Elle a même été au-delà des espérances, seulement voilà : les taux d’intérêt sont au rez-de-chaussée, la plupart des budgets gouvernementaux au sous-sol et le moral des acteurs de l’économie au fond du puits. Tout magicien qu’il soit, Mario Draghi n’aura plus guère de poudre monétaire dans ses manches pour lustrer la croissance à l’avenir. C’est désormais aux gouvernements d’initier les réformes autant que faire se peut, aux banques de remplir leur rôle d’intermédiation et aux entreprises de créer le terreau de l’investissement et de l’emploi. Un pour tous et tous pour un, mais le temps presse !

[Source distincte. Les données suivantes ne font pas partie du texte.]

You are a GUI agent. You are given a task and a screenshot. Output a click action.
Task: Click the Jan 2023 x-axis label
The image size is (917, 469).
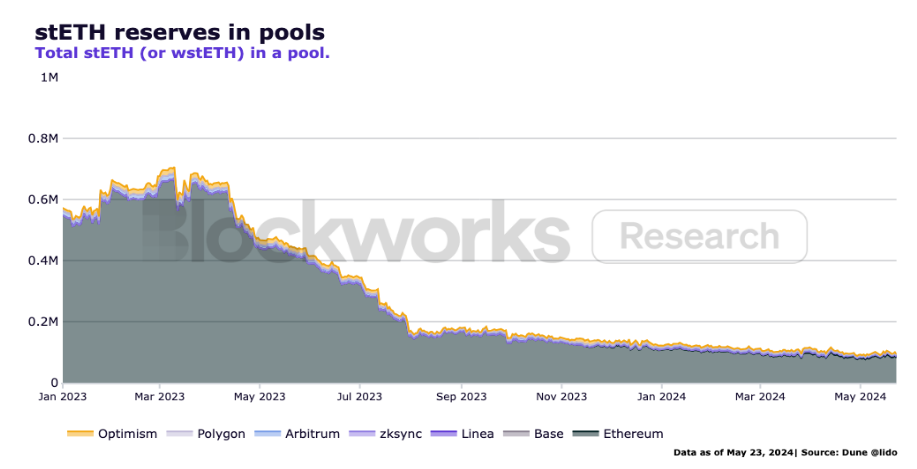click(x=63, y=396)
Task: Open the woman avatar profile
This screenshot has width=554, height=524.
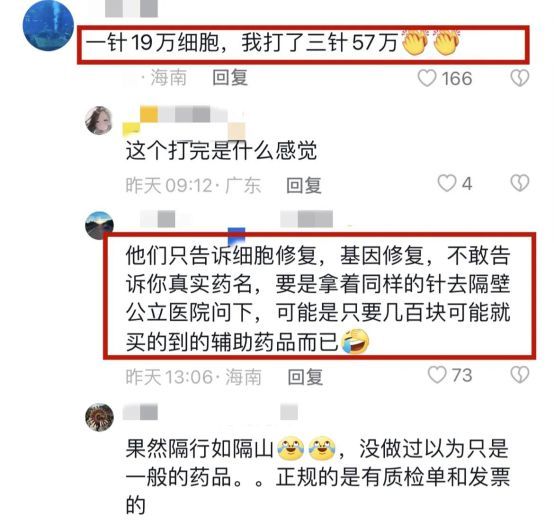Action: tap(99, 120)
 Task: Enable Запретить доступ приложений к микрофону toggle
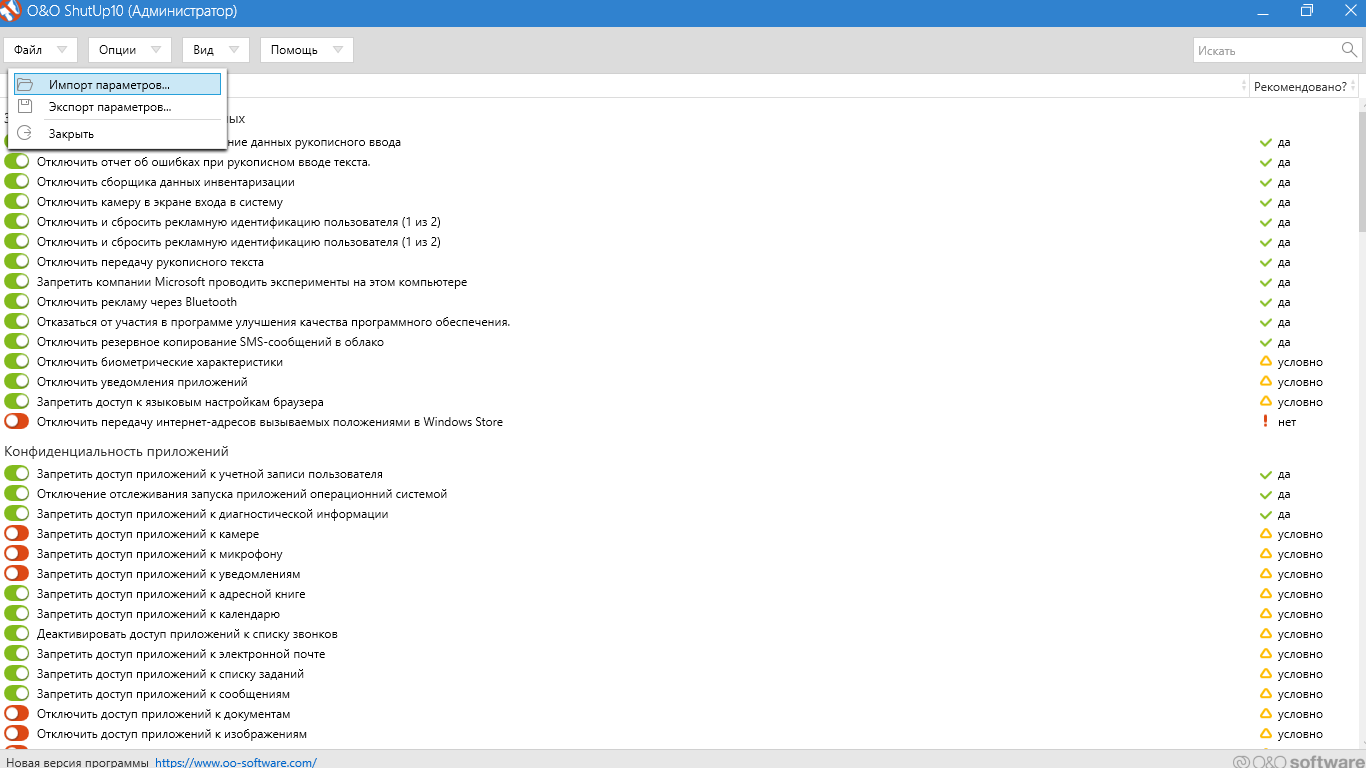[x=17, y=554]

Du côté de l’Exécutif français, les cartes, reconnaissons-le, sont rebattues à la vitesse grand Valls. Il ne lui suffisait pas de porter le dithyrambe aux chefs d’entreprises à l’université du Medef. L’initiative est venue d’un plan logement sur le mode : « quand le bâtiment va… ». Tout allait très mal, il est vrai, avec un déficit de mises en chantier préoccupant et des transactions dans l’existant en dégringolade. A titre d’anecdote, un professionnel de l’immobilier nous a narré sa version de la loi Duflot : « Pour vendre un 11,78 m2 dans le 15e arrondissement de Paris, il nous faut réunir 2,9 kg de documentations techniques, ni plus ni moins qu’un mois de perte d’efficacité économique… » Or, le plan de relance se concentre sur l’immobilier neuf, laissant toujours l’ancien dans la peine.

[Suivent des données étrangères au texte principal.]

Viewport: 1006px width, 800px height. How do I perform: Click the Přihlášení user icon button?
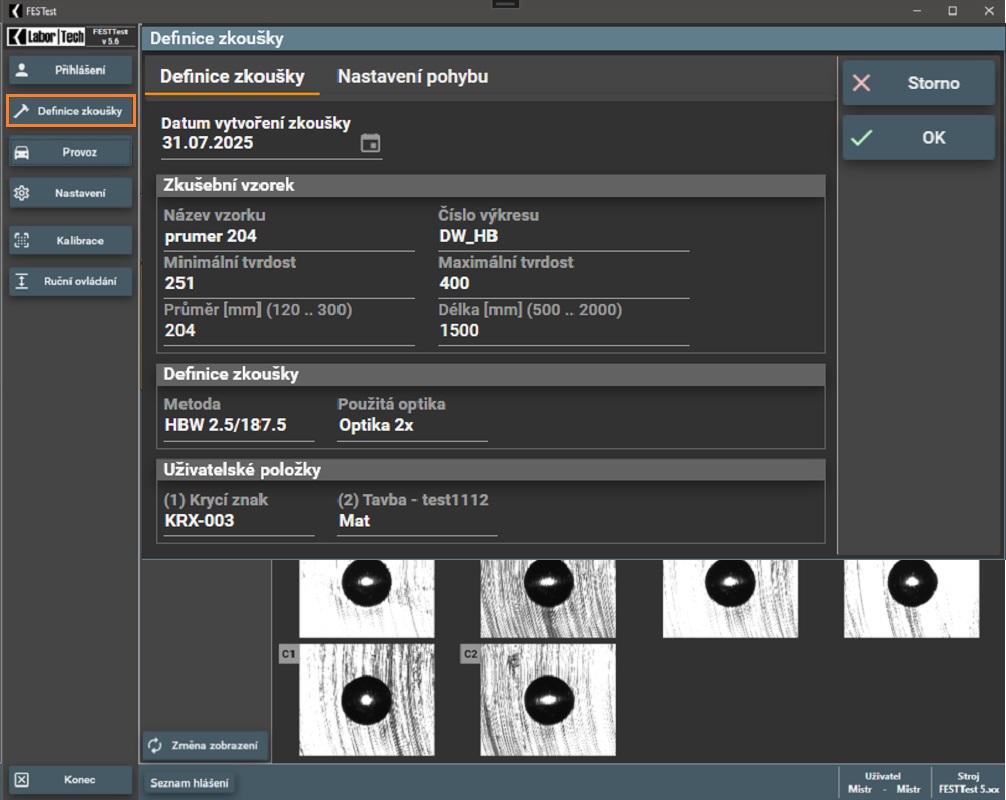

On attend désormais des précisions sur le pacte de responsabilité. Concernant les professions réglementées, la parenthèse Montebourg fermée ne clôt pas le dossier puisque le nouveau titulaire de l’économie, Emmanuel Macron, le maîtrise sur le bout des doigts, ayant été rapporteur de la commission Attali en 2007. Le bras de fer engagé entre Bercy et les notaires en dit long.

Ce que l’on attend aussi, c’est le respect de l’épargnant. Les Français sont toujours fourmis en chef dans ce domaine, mais comment faire autrement quand il n’y a que la précaution et l’inquiétude du lendemain qui servent de guide ?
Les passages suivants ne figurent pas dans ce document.